*REQUIREMENT:* Only the lines holding "video" are wanted here; copy each from the listing.

┌──

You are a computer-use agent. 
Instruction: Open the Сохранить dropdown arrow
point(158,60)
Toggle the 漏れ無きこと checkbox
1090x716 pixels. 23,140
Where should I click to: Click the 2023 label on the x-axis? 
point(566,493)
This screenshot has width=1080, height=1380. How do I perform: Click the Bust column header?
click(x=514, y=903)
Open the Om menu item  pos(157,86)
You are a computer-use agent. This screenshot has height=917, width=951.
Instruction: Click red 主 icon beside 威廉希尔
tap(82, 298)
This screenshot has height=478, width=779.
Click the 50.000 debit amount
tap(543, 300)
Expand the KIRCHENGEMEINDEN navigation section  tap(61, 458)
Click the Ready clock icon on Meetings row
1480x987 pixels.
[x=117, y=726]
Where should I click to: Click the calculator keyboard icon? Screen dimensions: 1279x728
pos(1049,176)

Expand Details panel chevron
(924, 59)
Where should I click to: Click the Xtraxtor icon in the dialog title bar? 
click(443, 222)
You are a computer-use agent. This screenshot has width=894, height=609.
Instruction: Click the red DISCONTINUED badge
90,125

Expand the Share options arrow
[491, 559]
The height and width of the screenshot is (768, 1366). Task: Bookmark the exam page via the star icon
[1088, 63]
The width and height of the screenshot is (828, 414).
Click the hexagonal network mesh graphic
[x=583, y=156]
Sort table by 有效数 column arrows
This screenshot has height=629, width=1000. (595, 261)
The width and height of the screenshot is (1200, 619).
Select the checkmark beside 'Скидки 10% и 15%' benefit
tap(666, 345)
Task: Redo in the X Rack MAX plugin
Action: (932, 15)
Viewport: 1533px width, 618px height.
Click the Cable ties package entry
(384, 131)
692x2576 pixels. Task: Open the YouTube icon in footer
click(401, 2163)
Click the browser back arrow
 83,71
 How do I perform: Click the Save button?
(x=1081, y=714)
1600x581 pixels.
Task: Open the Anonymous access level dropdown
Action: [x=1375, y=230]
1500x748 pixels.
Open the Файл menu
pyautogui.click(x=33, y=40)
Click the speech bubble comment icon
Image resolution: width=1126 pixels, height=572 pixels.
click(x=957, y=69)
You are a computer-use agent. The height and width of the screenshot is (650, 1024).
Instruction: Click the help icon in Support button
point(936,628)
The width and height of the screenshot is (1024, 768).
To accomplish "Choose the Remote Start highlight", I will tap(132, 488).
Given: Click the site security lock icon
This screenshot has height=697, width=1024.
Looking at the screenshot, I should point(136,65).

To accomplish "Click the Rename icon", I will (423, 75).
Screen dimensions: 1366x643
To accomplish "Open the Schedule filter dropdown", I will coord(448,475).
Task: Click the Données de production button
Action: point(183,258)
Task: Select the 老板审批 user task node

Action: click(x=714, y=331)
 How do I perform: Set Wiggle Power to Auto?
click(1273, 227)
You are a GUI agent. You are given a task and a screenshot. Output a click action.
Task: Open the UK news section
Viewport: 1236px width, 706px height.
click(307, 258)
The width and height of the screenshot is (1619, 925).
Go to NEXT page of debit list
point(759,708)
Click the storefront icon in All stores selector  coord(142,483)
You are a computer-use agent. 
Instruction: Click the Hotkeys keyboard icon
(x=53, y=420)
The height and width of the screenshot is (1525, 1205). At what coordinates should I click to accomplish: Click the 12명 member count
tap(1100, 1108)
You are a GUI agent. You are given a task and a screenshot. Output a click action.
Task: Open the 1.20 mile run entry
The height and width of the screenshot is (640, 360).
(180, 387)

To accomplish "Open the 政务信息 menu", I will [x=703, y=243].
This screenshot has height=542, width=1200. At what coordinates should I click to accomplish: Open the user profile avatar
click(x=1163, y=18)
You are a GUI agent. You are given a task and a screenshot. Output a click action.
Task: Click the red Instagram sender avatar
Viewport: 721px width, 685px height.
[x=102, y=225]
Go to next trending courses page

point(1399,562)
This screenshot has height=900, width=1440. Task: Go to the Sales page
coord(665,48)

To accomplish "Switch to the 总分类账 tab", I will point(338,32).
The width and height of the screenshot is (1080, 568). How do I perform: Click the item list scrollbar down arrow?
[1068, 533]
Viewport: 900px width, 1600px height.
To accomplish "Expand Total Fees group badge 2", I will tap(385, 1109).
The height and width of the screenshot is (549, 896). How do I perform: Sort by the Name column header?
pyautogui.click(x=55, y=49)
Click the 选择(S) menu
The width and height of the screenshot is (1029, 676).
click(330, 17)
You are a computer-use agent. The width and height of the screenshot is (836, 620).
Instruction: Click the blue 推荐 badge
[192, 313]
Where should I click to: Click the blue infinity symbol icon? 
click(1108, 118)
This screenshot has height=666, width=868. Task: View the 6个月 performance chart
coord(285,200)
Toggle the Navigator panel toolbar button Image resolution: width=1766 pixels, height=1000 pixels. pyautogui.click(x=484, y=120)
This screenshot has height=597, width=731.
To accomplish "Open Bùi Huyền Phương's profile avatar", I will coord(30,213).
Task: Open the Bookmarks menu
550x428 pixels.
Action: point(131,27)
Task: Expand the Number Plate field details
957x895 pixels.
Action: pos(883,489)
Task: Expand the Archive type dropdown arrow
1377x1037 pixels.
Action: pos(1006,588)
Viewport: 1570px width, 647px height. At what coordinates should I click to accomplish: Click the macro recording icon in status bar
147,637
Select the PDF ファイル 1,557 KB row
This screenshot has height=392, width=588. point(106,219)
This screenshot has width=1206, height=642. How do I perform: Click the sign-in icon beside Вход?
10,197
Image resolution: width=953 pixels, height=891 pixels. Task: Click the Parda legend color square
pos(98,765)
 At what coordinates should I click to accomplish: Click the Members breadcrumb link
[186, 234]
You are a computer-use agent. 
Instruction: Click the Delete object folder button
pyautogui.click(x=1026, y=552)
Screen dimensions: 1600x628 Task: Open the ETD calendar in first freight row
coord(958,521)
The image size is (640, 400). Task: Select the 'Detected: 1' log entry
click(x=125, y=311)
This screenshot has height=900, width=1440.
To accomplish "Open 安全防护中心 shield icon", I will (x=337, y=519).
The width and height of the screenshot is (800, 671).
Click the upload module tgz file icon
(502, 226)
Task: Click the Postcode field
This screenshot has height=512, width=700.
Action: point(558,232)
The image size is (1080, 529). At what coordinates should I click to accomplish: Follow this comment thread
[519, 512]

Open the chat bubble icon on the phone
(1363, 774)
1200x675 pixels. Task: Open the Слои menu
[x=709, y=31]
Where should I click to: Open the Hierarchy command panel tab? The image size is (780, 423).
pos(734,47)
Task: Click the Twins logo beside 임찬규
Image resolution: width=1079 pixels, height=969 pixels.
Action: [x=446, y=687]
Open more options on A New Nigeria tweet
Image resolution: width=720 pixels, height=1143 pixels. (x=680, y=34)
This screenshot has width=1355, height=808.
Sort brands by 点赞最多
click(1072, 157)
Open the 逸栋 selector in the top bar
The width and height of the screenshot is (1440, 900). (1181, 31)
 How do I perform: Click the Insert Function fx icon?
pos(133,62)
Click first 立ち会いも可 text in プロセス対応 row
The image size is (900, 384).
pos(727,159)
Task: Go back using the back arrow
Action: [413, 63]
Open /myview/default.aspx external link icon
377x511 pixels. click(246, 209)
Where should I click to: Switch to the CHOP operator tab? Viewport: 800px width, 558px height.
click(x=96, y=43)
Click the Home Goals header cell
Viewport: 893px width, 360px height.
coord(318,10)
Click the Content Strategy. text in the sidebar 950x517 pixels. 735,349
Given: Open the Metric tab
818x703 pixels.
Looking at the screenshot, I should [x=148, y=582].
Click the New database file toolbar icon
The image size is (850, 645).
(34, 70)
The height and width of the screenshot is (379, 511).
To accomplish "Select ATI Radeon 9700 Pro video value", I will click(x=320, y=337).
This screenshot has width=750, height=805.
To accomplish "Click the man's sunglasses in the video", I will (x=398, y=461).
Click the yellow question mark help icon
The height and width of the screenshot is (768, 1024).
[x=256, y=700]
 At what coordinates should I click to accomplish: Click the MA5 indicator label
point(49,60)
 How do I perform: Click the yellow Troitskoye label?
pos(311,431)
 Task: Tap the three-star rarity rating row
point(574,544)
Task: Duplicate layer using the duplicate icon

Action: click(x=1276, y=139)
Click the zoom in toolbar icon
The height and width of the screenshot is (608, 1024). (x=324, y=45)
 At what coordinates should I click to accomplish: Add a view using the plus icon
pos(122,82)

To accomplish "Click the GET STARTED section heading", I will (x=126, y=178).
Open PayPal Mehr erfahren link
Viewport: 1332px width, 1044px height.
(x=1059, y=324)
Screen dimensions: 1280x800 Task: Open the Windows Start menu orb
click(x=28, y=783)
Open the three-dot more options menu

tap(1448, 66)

└──

*EXERCISE RESULT:*
To accomplish "Select ATI Radeon 9700 Pro video value", I will click(x=320, y=337).
To accomplish "Click the man's sunglasses in the video", I will (x=398, y=461).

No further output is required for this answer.